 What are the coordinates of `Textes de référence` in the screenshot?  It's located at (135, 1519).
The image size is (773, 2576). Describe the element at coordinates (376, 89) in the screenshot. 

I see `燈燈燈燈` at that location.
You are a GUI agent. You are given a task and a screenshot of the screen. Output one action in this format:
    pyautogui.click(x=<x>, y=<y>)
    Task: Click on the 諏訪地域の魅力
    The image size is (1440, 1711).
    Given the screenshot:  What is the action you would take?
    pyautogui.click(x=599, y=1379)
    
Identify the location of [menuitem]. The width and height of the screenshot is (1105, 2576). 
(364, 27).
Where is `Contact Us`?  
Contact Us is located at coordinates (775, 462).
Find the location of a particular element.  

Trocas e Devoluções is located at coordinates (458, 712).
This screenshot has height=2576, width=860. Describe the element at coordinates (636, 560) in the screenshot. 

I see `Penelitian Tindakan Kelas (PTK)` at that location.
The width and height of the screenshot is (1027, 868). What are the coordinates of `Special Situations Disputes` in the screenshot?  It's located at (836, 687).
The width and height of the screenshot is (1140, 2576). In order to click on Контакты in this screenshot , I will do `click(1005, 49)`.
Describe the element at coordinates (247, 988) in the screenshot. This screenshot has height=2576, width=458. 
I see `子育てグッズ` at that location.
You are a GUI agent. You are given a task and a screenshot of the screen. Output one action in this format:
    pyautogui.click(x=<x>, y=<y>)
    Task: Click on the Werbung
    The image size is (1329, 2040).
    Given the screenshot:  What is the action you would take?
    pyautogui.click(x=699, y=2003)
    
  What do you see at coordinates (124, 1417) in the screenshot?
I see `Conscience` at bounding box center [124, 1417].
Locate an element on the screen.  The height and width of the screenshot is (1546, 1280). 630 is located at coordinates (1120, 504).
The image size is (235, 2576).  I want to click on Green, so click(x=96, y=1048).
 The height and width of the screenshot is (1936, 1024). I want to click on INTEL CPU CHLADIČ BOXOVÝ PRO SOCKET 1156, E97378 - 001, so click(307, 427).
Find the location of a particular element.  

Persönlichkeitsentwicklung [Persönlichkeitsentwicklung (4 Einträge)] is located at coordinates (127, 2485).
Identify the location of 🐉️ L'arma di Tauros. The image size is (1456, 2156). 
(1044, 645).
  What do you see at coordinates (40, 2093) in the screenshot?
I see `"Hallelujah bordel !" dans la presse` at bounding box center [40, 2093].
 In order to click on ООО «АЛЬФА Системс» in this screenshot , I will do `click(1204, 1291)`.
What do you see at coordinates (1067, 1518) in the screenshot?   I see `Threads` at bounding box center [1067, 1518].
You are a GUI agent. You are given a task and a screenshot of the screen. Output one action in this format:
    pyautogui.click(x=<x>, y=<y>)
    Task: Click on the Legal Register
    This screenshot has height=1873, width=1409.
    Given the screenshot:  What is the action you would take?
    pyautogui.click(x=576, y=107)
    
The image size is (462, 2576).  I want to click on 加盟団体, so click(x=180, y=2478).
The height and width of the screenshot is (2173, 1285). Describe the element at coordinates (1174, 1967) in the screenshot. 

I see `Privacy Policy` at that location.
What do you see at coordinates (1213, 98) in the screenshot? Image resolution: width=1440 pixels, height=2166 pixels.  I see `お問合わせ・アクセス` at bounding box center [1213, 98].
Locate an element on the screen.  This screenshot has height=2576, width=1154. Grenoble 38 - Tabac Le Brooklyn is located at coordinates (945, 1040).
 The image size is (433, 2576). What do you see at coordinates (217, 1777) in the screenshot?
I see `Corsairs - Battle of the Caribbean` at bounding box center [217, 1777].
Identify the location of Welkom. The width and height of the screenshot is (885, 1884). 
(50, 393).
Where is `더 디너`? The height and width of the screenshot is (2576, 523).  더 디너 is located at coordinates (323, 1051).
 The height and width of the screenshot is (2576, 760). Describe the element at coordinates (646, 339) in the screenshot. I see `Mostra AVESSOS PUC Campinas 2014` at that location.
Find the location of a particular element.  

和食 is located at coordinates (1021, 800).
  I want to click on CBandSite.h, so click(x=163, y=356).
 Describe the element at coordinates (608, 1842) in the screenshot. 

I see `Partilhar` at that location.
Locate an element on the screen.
= = =
* [WORK TO COMPLETE]
Please render the material above as a numbered list, leaving out blank lines.

* [THE OUTPUT]
1.  What are the coordinates of `Textes de référence` in the screenshot?  It's located at (135, 1519).
2. The image size is (773, 2576). Describe the element at coordinates (376, 89) in the screenshot. 
3. I see `燈燈燈燈` at that location.
4. You are a GUI agent. You are given a task and a screenshot of the screen. Output one action in this format:
5.     pyautogui.click(x=<x>, y=<y>)
6.     Task: Click on the 諏訪地域の魅力
7.     The image size is (1440, 1711).
8.     Given the screenshot:  What is the action you would take?
9.     pyautogui.click(x=599, y=1379)
10. Identify the location of [menuitem]. The width and height of the screenshot is (1105, 2576). 
11. (364, 27).
12. Where is `Contact Us`?  
13. Contact Us is located at coordinates (775, 462).
14. Find the location of a particular element.  
15. Trocas e Devoluções is located at coordinates (458, 712).
16. This screenshot has height=2576, width=860. Describe the element at coordinates (636, 560) in the screenshot. 
17. I see `Penelitian Tindakan Kelas (PTK)` at that location.
18. The width and height of the screenshot is (1027, 868). What are the coordinates of `Special Situations Disputes` in the screenshot?  It's located at (836, 687).
19. The width and height of the screenshot is (1140, 2576). In order to click on Контакты in this screenshot , I will do `click(1005, 49)`.
20. Describe the element at coordinates (247, 988) in the screenshot. This screenshot has height=2576, width=458. 
21. I see `子育てグッズ` at that location.
22. You are a GUI agent. You are given a task and a screenshot of the screen. Output one action in this format:
23.     pyautogui.click(x=<x>, y=<y>)
24.     Task: Click on the Werbung
25.     The image size is (1329, 2040).
26.     Given the screenshot:  What is the action you would take?
27.     pyautogui.click(x=699, y=2003)
28.   What do you see at coordinates (124, 1417) in the screenshot?
29. I see `Conscience` at bounding box center [124, 1417].
30. Locate an element on the screen.  The height and width of the screenshot is (1546, 1280). 630 is located at coordinates (1120, 504).
31. The image size is (235, 2576).  I want to click on Green, so click(x=96, y=1048).
32.  The height and width of the screenshot is (1936, 1024). I want to click on INTEL CPU CHLADIČ BOXOVÝ PRO SOCKET 1156, E97378 - 001, so click(307, 427).
33. Find the location of a particular element.  
34. Persönlichkeitsentwicklung [Persönlichkeitsentwicklung (4 Einträge)] is located at coordinates (127, 2485).
35. Identify the location of 🐉️ L'arma di Tauros. The image size is (1456, 2156). 
36. (1044, 645).
37.   What do you see at coordinates (40, 2093) in the screenshot?
38. I see `"Hallelujah bordel !" dans la presse` at bounding box center [40, 2093].
39.  In order to click on ООО «АЛЬФА Системс» in this screenshot , I will do `click(1204, 1291)`.
40. What do you see at coordinates (1067, 1518) in the screenshot?   I see `Threads` at bounding box center [1067, 1518].
41. You are a GUI agent. You are given a task and a screenshot of the screen. Output one action in this format:
42.     pyautogui.click(x=<x>, y=<y>)
43.     Task: Click on the Legal Register
44.     This screenshot has height=1873, width=1409.
45.     Given the screenshot:  What is the action you would take?
46.     pyautogui.click(x=576, y=107)
47. The image size is (462, 2576).  I want to click on 加盟団体, so click(x=180, y=2478).
48. The height and width of the screenshot is (2173, 1285). Describe the element at coordinates (1174, 1967) in the screenshot. 
49. I see `Privacy Policy` at that location.
50. What do you see at coordinates (1213, 98) in the screenshot? Image resolution: width=1440 pixels, height=2166 pixels.  I see `お問合わせ・アクセス` at bounding box center [1213, 98].
51. Locate an element on the screen.  This screenshot has height=2576, width=1154. Grenoble 38 - Tabac Le Brooklyn is located at coordinates (945, 1040).
52.  The image size is (433, 2576). What do you see at coordinates (217, 1777) in the screenshot?
53. I see `Corsairs - Battle of the Caribbean` at bounding box center [217, 1777].
54. Identify the location of Welkom. The width and height of the screenshot is (885, 1884). 
55. (50, 393).
56. Where is `더 디너`? The height and width of the screenshot is (2576, 523).  더 디너 is located at coordinates (323, 1051).
57.  The height and width of the screenshot is (2576, 760). Describe the element at coordinates (646, 339) in the screenshot. I see `Mostra AVESSOS PUC Campinas 2014` at that location.
58. Find the location of a particular element.  
59. 和食 is located at coordinates (1021, 800).
60.   I want to click on CBandSite.h, so click(x=163, y=356).
61.  Describe the element at coordinates (608, 1842) in the screenshot. 
62. I see `Partilhar` at that location.
63. Locate an element on the screen.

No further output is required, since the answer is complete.